EXERCISE PROMPT. Report all lines of the records that contain "agent".

PROVIDED ENTRIES.

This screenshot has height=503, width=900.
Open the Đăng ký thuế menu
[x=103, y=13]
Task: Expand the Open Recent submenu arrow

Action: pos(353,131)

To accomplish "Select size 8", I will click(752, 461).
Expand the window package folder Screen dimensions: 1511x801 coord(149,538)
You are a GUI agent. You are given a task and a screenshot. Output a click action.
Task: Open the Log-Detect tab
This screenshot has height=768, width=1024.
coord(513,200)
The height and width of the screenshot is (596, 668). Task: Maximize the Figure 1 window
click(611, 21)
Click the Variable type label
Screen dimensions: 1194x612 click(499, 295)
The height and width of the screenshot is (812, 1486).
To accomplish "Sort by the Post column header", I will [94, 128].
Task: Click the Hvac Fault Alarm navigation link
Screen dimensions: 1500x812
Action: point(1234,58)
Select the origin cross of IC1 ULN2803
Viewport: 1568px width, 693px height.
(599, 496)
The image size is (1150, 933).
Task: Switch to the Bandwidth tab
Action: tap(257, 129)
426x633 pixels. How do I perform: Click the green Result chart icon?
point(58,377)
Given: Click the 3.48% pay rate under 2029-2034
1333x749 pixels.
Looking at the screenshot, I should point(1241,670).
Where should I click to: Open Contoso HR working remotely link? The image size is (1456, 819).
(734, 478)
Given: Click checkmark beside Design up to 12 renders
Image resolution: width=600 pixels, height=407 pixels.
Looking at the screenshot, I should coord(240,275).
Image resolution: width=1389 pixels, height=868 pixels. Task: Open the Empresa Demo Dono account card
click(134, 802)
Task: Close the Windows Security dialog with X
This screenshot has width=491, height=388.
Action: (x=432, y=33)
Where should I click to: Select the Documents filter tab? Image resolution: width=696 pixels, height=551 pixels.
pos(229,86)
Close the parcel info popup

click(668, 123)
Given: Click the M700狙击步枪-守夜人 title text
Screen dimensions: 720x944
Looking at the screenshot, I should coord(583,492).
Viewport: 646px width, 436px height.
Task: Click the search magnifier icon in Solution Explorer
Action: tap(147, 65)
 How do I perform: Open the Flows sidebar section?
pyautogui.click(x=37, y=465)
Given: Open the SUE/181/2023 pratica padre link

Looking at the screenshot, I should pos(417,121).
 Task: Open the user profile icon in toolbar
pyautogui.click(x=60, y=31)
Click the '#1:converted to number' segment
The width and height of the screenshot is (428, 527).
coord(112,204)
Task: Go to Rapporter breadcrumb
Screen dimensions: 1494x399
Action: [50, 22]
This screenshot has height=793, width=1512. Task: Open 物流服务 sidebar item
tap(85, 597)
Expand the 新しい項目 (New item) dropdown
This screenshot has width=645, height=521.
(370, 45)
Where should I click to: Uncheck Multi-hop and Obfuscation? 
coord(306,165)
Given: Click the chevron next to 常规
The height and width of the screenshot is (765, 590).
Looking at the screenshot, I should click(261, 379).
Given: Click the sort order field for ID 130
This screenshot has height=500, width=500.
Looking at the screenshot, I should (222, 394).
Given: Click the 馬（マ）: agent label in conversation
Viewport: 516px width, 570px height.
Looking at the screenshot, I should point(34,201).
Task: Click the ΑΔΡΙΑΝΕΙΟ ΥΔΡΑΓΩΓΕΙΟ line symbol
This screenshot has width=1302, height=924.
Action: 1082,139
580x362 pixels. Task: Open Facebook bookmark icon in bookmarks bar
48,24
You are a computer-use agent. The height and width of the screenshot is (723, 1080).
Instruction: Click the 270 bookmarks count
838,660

ANSWER BOX.
You are a GUI agent. You are given a task and a screenshot. Output a click action.
Given: Click the 馬（マ）: agent label in conversation
You are a computer-use agent. The height and width of the screenshot is (723, 1080).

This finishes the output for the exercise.